Seeking Matching Fund Members for 2014 Year End Fundraising
Later this year I will be running a SENS research charitable fundraiser in collaboration with various allies in the community. At this time I am in search of a few good people and organizations to stand with me and others in assembling a matching fund to raise additional donations from the grassroots supporters of longevity science.
I am far from the only person to recognize that the Strategies for Engineered Negligible Senescence (SENS) is perhaps the most important early-stage research program in medicine today. SENS is so far the only coherent, well-planned vision for producing rejuvenation treatments that has managed to establish traction and growth in the research community, while gaining the support of noted researchers and philanthropists. The SENS Research Foundation exists to shepherd this research, and is the hub of an enthusiastic network of supporters and scientists.
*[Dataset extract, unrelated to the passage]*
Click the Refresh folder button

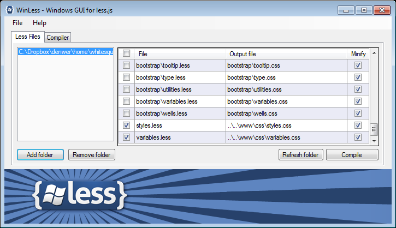[x=300, y=154]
We are Responsible for Creating Progress
If we want to see real progress towards an end to age-related disease in our lifetimes, and years from now benefit from treatments that reverse the degeneration and frailty of old age, then we must put our support behind SENS. In the world of research funding, all of the most novel and promising science is funded in its early years by philanthropy, by people of vision and modest means who step up by their thousands to show that they understand what it means to change the world one step at a time.
Who are those people? That would be us. The big organizations and high net worth folk with big checkbooks never show up until later, years after they would have been most useful, and they only turn up because they see that people like us are making noise and changing the world. Ultimately, we are responsible for seeding the future that we wish to see, guiding later large-scale investments by the light we shine on the best path forward.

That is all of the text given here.